(Dataset entries)
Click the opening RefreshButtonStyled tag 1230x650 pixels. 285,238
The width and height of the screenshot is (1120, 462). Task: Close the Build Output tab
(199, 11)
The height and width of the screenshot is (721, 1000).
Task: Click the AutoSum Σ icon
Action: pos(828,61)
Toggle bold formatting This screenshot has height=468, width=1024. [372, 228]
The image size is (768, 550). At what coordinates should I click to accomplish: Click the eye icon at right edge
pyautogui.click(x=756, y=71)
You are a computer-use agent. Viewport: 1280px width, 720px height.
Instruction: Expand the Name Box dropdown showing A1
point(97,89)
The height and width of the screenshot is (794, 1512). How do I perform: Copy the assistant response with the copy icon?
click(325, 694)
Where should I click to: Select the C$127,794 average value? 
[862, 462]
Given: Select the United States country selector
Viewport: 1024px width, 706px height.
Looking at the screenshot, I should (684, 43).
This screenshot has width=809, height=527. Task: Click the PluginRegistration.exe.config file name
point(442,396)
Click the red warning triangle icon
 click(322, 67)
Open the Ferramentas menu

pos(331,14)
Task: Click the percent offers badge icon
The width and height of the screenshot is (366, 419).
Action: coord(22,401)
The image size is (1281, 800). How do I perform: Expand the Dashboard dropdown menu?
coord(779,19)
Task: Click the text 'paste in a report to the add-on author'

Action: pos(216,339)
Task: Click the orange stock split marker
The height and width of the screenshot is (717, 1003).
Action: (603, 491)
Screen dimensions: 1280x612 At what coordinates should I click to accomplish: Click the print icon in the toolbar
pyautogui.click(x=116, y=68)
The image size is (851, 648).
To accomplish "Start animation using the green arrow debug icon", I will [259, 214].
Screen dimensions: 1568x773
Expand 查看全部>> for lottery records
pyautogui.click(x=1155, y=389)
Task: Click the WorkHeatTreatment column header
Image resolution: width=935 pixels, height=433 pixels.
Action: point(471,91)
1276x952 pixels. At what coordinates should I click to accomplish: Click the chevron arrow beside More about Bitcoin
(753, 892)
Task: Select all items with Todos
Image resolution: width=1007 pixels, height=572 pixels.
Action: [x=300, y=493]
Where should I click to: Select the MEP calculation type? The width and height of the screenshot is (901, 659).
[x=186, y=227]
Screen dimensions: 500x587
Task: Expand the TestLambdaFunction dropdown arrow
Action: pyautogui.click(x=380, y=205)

-- TASK ITEM --
Would you copy each line of the data exactly as it appears above?

-- OUTPUT OF THE TASK --
Click the opening RefreshButtonStyled tag 1230x650 pixels. 285,238
The width and height of the screenshot is (1120, 462). Task: Close the Build Output tab
(199, 11)
The height and width of the screenshot is (721, 1000).
Task: Click the AutoSum Σ icon
Action: pos(828,61)
Toggle bold formatting This screenshot has height=468, width=1024. [372, 228]
The image size is (768, 550). At what coordinates should I click to accomplish: Click the eye icon at right edge
pyautogui.click(x=756, y=71)
You are a computer-use agent. Viewport: 1280px width, 720px height.
Instruction: Expand the Name Box dropdown showing A1
point(97,89)
The height and width of the screenshot is (794, 1512). How do I perform: Copy the assistant response with the copy icon?
click(325, 694)
Where should I click to: Select the C$127,794 average value? 
[862, 462]
Given: Select the United States country selector
Viewport: 1024px width, 706px height.
Looking at the screenshot, I should (684, 43).
This screenshot has width=809, height=527. Task: Click the PluginRegistration.exe.config file name
point(442,396)
Click the red warning triangle icon
 click(322, 67)
Open the Ferramentas menu

pos(331,14)
Task: Click the percent offers badge icon
The width and height of the screenshot is (366, 419).
Action: coord(22,401)
The image size is (1281, 800). How do I perform: Expand the Dashboard dropdown menu?
coord(779,19)
Task: Click the text 'paste in a report to the add-on author'

Action: pos(216,339)
Task: Click the orange stock split marker
The height and width of the screenshot is (717, 1003).
Action: (603, 491)
Screen dimensions: 1280x612 At what coordinates should I click to accomplish: Click the print icon in the toolbar
pyautogui.click(x=116, y=68)
The image size is (851, 648).
To accomplish "Start animation using the green arrow debug icon", I will [259, 214].
Screen dimensions: 1568x773
Expand 查看全部>> for lottery records
pyautogui.click(x=1155, y=389)
Task: Click the WorkHeatTreatment column header
Image resolution: width=935 pixels, height=433 pixels.
Action: point(471,91)
1276x952 pixels. At what coordinates should I click to accomplish: Click the chevron arrow beside More about Bitcoin
(753, 892)
Task: Select all items with Todos
Image resolution: width=1007 pixels, height=572 pixels.
Action: [x=300, y=493]
Where should I click to: Select the MEP calculation type? The width and height of the screenshot is (901, 659).
[x=186, y=227]
Screen dimensions: 500x587
Task: Expand the TestLambdaFunction dropdown arrow
Action: pyautogui.click(x=380, y=205)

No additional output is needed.